Text section:

==*==

This is an action of tort to recover compensation for injuries received through an alleged defect in a public way upon which the plaintiff was a traveller.
1. There was evidence tending to show that the plaintiff was an experienced driver, and that as she turned her horse from one street to another she was looking at the street ahead, and saw nothing about the surface of the street to indicate a defect. It was for the jury to determine, upon this evidence and upon all the circumstances, as men of common experience, whether the plaintiff was in the exercise of due care. Thompson v. Bolton, 197 Mass. 311. Stoliker v. Boston, 204 Mass. 522, 534. Cutting v. Shelburne, 193 Mass. 1.
2. There was evidence tending to show that there were two depressions in the street described by some witnesses as holes, one of *583which was six or more inches deep, with a mound between. It was for the jury to say whether this was a defect, taking into account the season of the year, precedent weather conditions, the amount of travel upon the street, and all the other attendant conditions.

==*==

Problem set:
1. Please say whether each statement agrees with the court opinion, answering yes or no and quoting the words from it that decide the point.
(a) The plaintiff was riding a bicycle when she was hurt.
(b) One of the depressions measured at least six inches deep.
(c) Whether the plaintiff used due care was a question for the judge alone.
2. Answer these questions from the court opinion.
(a) What kind of action is this?
(b) What lay between the two depressions?
(c) Which case is cited from volume 193 Mass.?
3. Pick up the court opinion after its last sentence and continue it.

Source excerpt:
==*==

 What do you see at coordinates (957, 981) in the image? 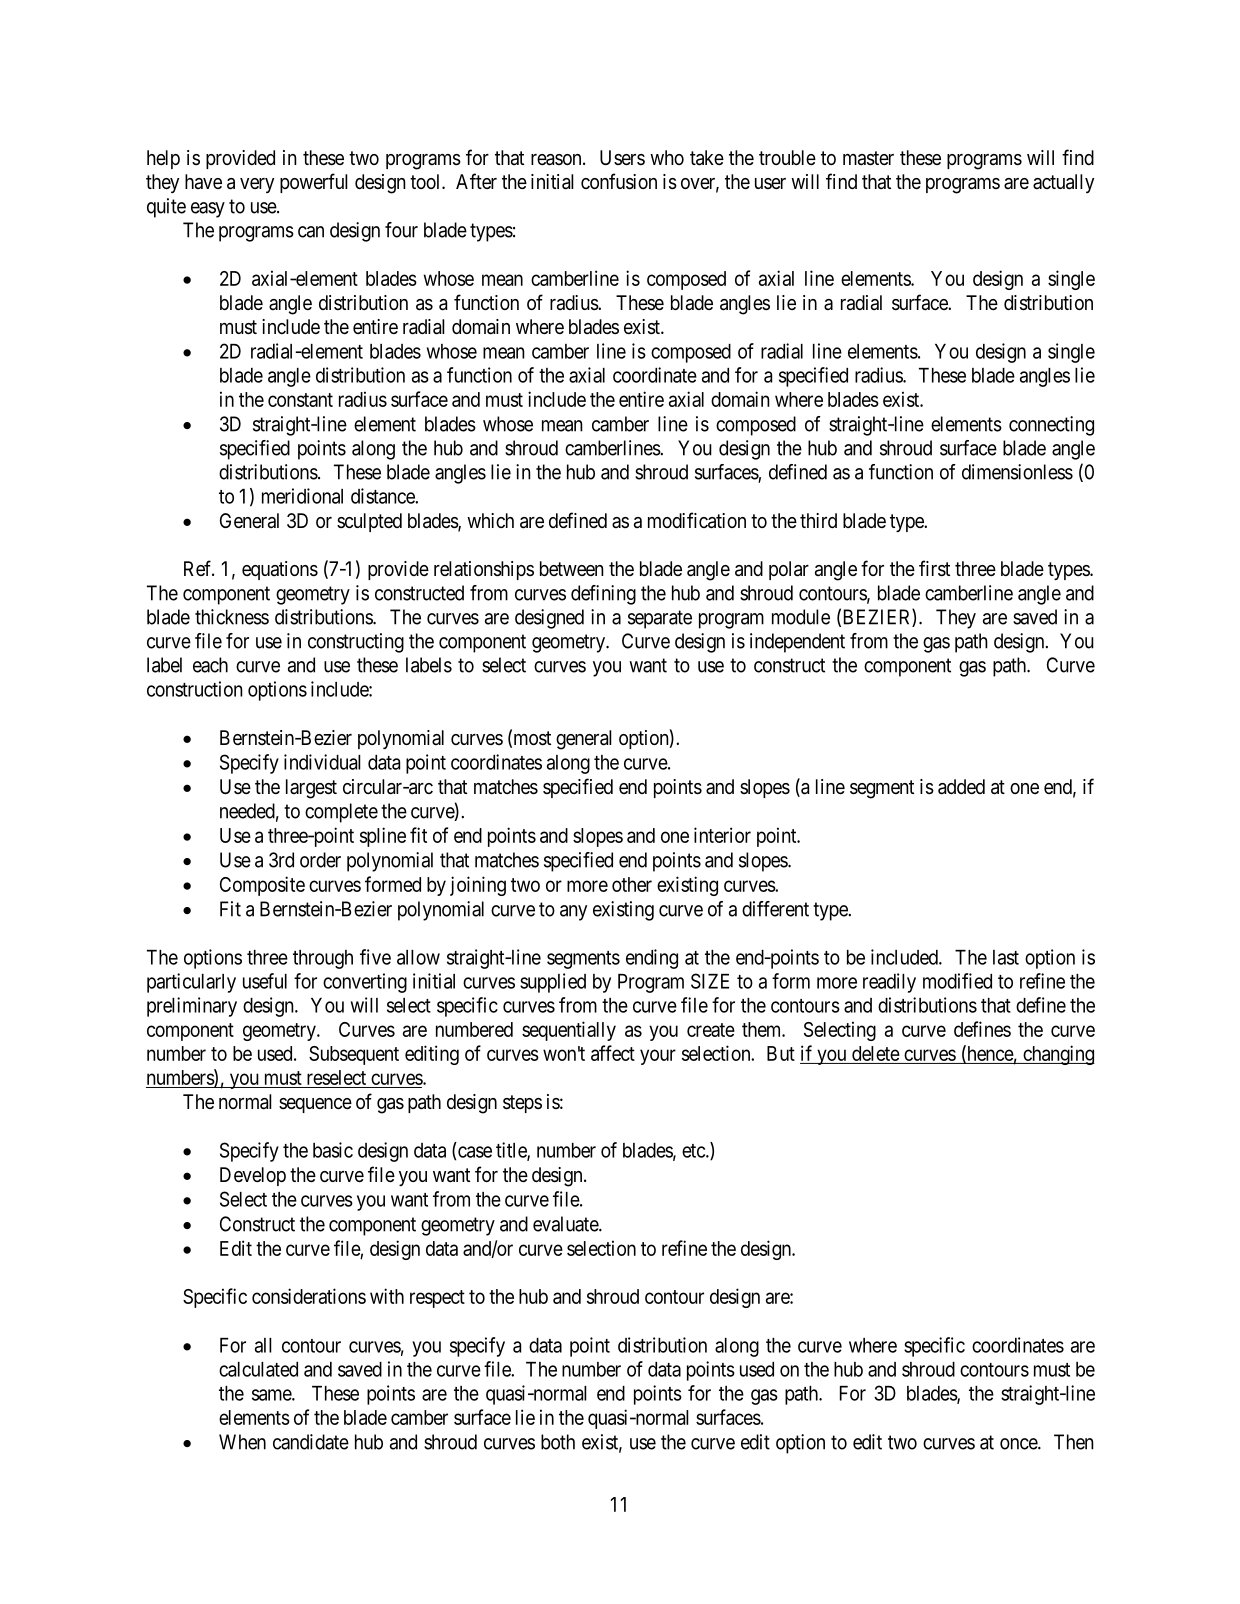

==*==

Expected responses:
1.
(a) No: "as she turned her horse from one street to another"
(b) Yes: "six or more inches deep"
(c) No: "It was for the jury to determine, upon this evidence and upon all the circumstances, as men of common experience, whether the plaintiff was in the exercise of due care."

2.
(a) An action of tort.
(b) A mound.
(c) Cutting v. Shelburne.

3.
3. At the close of the evidence, the defendant presented twenty-two requests for instructions, three of which were to the effect that the burden of proof was upon the plaintiff to establish that she was in the exercise of due care, and that the defendant had notice of and should have repaired the defect. At the close of the charge the counsel for the defendant asked that exceptions be noted to requests that had been denied, to which the presiding judge said, “Yes. They are principally that there is no evidence.” To this the defendant’s counsel replied, “Yes, sir,” and the judge said, “I will save your exception.” Although the charge made no specific reference to the burden of proof, it stated correctly and plainly that the jury, before they could return a verdict for the plaintiff, must find the various facts necessary to make out liability on the part of the defendant, and that the several issues in dispute must be established in favor of the plaintiff. It is apparent also from the charge that the jury had tried other tort cases before this one. Under these circumstances, if the defendant’s counsel had desired a specific instruction upon such an elementary principle as the burden of proof, he should have called it more pointedly than he did to the attention of the judge at the close of the charge. It is fair to infer that at some previous time full instructions had been given to the jury respecting the burden of proof, which it was not thought necessary to repeat in every case. Of course each party to a cause is entitled to have full and accurate instructions given touching every point involved. But the charge gives the impression that the nature of the burden of proof had been explained to the jury, and that they were acquainted with it. The colloquy at the close of the charge shows that the only matter in the mind of the judge as to which he had not instructed in accordance with the requests of the defendant was that going to the essence of the plaintiff’s case, and requests to that effect, of which there were a considerable number', were refused. Under these circumstances, if the defendant had desired a definite instruction upon the burden of proof, it was his duty to call it directly to the attention of the judge, and *584not by assenting to his interrogatory, to the effect that the refusals related principally to the point that there was no evidence on which the plaintiff could go to the jury, lead the court to think that nothing else was relied on.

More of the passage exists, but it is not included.